**TASK REQUIREMENTS**
Return only the lines running from the one that contains "You are a GUI" through the end of the entries, exactly, both ends included. Omit pictures.

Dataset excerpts
◇ ◇ ◇ ◇ ◇ ◇ ◇
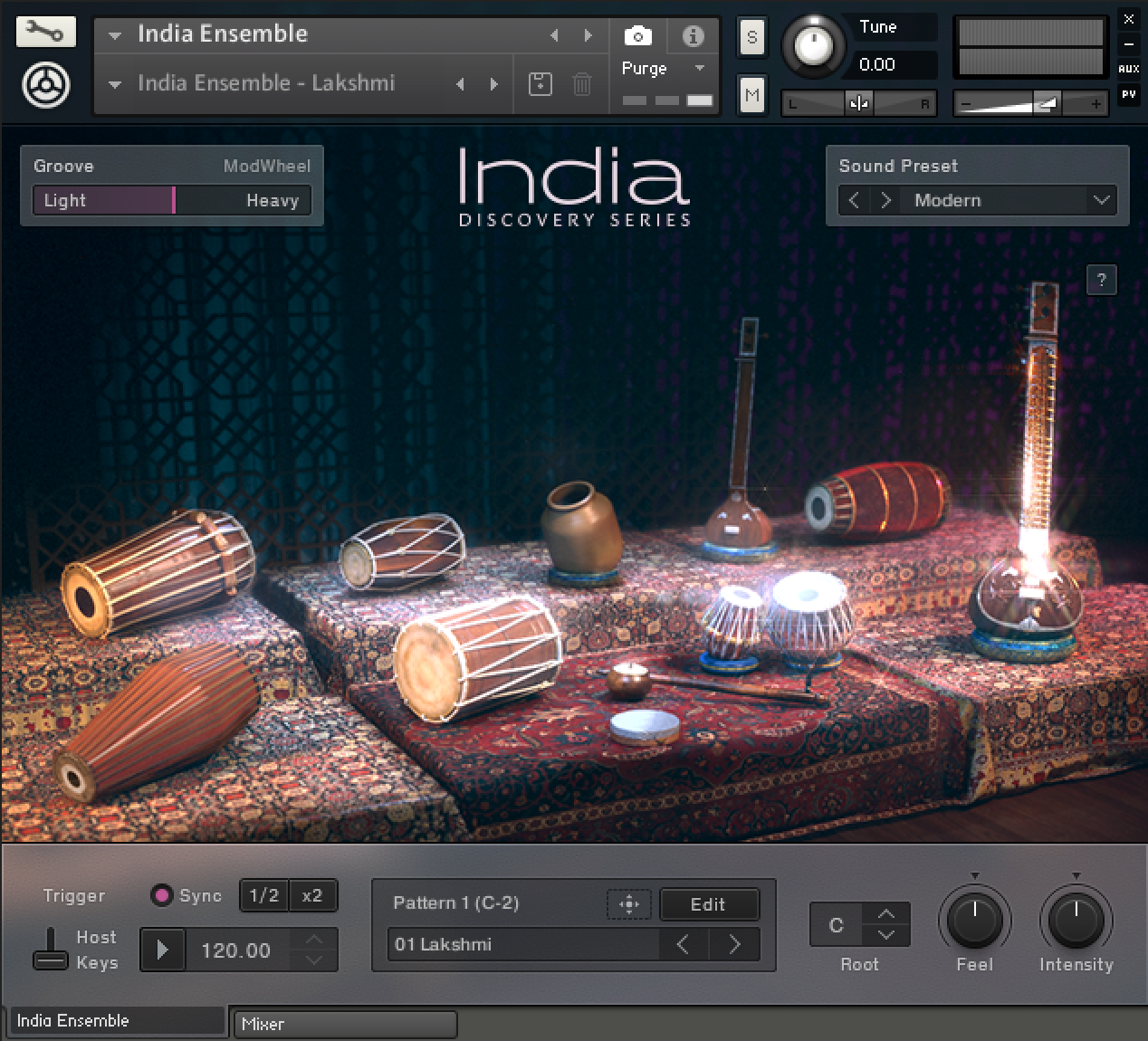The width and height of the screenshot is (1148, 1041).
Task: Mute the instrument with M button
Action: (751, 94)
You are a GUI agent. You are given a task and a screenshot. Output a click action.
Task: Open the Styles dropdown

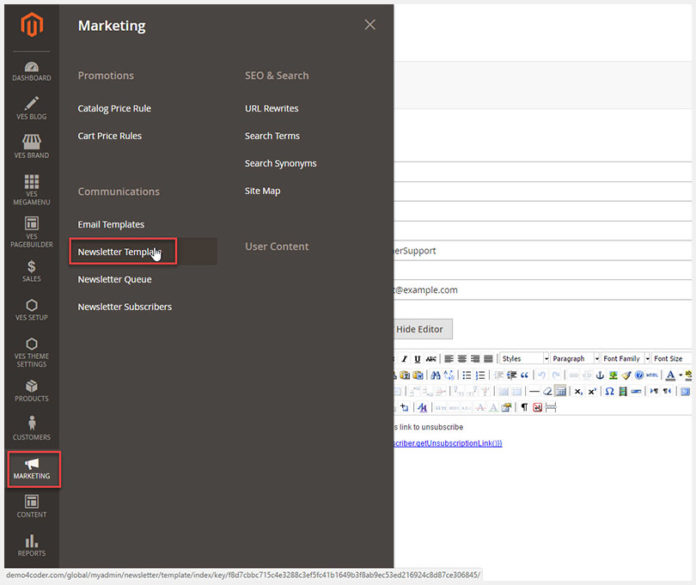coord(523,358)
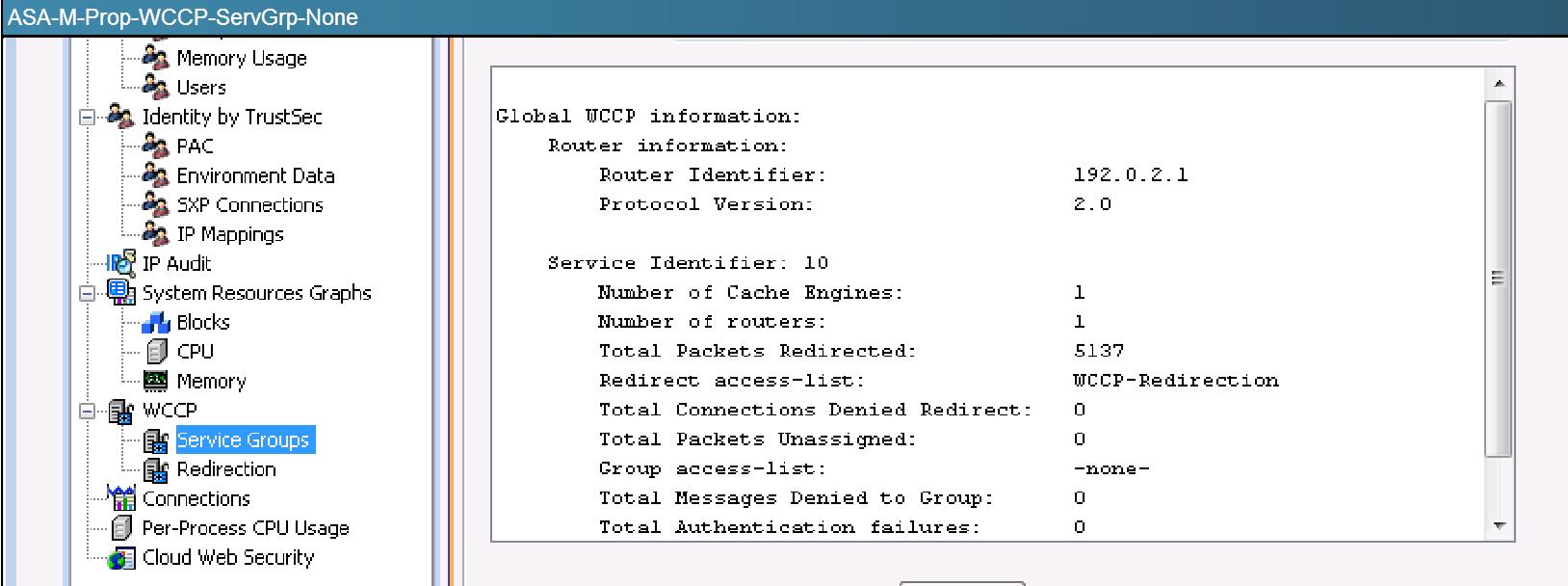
◇ ◇ ◇ ◇ ◇ ◇ ◇
**RESPONSE**
You are a GUI agent. You are given a task and a screenshot. Output a click action.
Task: Open the Styles dropdown

coord(523,358)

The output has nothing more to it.